QUOTED PASSAGE:

# Booting off a usb external cdrom to install windows OS



## dragonkindred (Apr 29, 2007)

I resently bought a compaq ipaq desktop computer and it does not have a internal cdrom drive. I had thought I could use a usb external drive but my bios does not allow for booting from a usb device. Does anyone know a way around this? With this system can I mickey mouse a internal cdrom drive to work just to get windows OS on it?


----------



## ChuckE (Aug 30, 2004)

re: "can I mickey mouse a[n] internal cdrom drive to work"
If it is internal, you don't have to mickey anything, just ensure that it is correctly connected and set in your BIOS.

By the way, Win95 doesn't not come as a "Bootable" CD (at least, not from Microsoft). You need to boot-up with some program that provides a CD driver that can read a CD. For example, using a Win98 Start-up floppy.


----------



## JohnWill (Oct 19, 2002)

Or a Win95 startup floppy!


----------



## dragonkindred (Apr 29, 2007)

Where are you getting win 95 boot cd from? I was using "mickey mouse job" to refer to taking apart my external drive and adding it into my system as an internal. I managed to get it to work by doing just that. So thanks for the help.


----------



## ChuckE (Aug 30, 2004)

dragonkindred said:


> Where are you getting win 95 boot cd from? I was using "mickey mouse job" to refer to taking apart my external drive and adding it into my system as an internal. I managed to get it to work by doing just that. So thanks for the help.

GIVEN RECORDS:

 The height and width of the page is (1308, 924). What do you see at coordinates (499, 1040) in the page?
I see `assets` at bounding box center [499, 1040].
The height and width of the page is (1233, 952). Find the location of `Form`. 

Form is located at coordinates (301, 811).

--

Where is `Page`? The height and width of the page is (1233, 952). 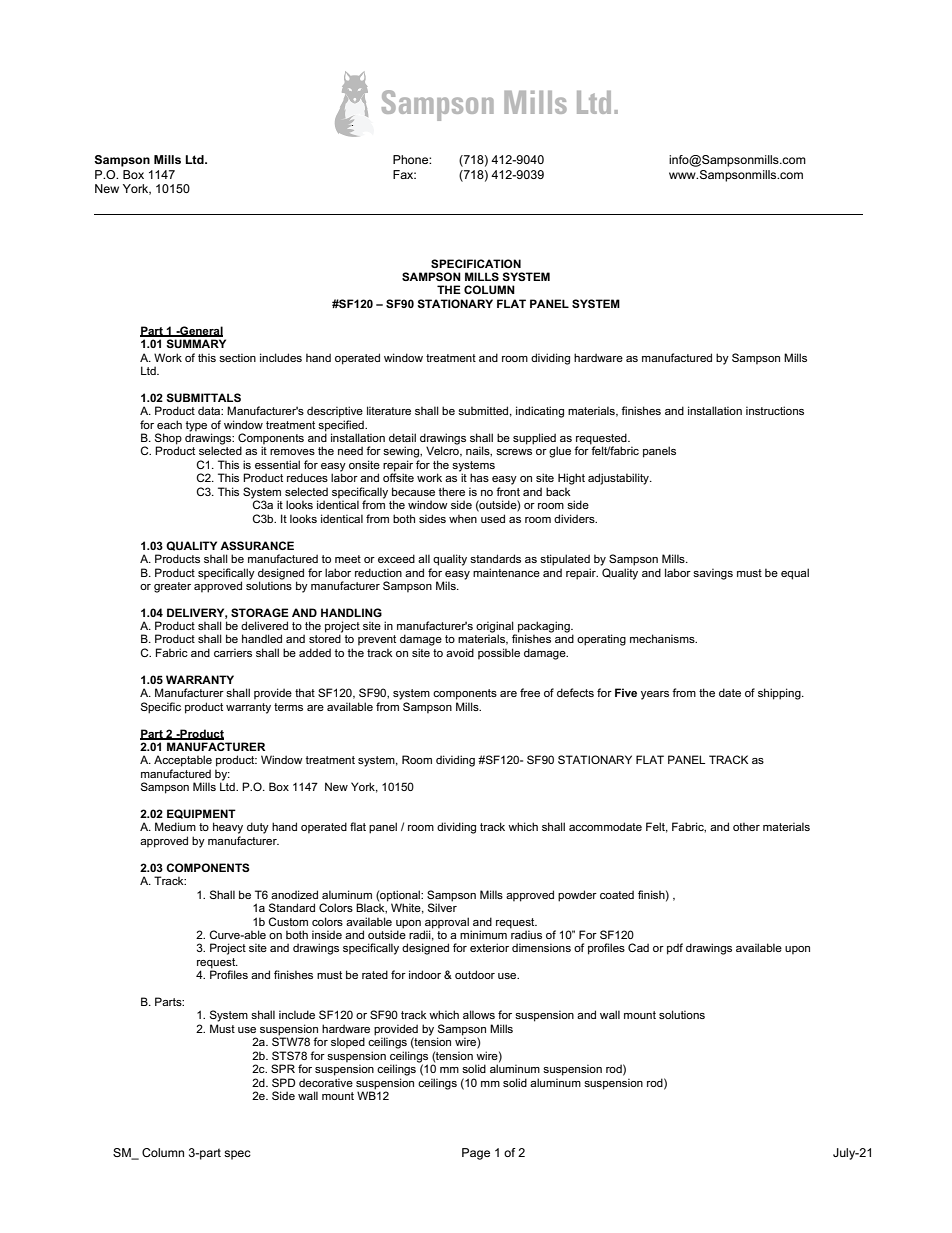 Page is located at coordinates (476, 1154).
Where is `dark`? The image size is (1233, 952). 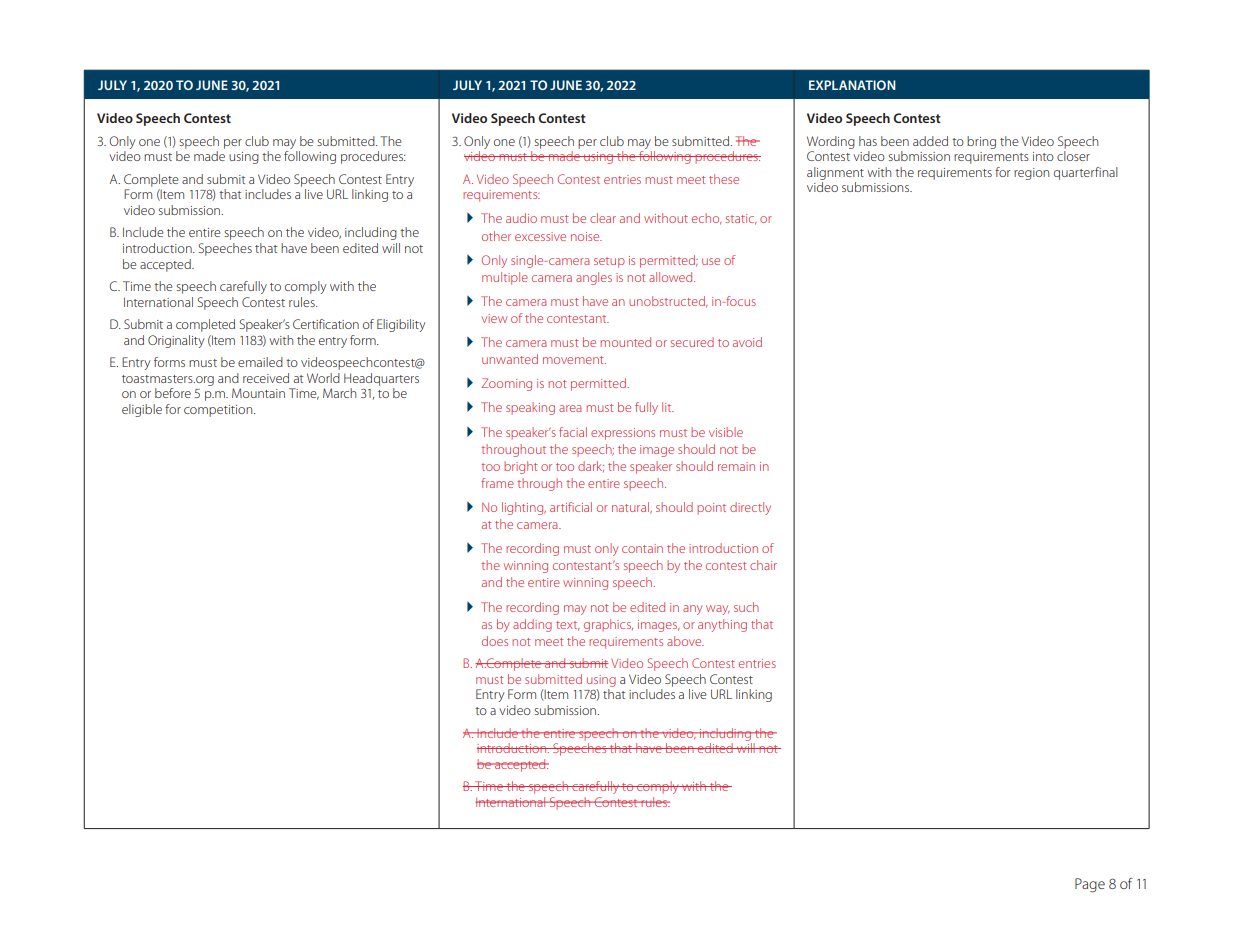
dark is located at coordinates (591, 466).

AIM:
Name every different user who posts in the forum thread about installing Windows without an internal CD drive. The records aren't needed for anything here.

RESULT BELOW:
dragonkindred, ChuckE, JohnWill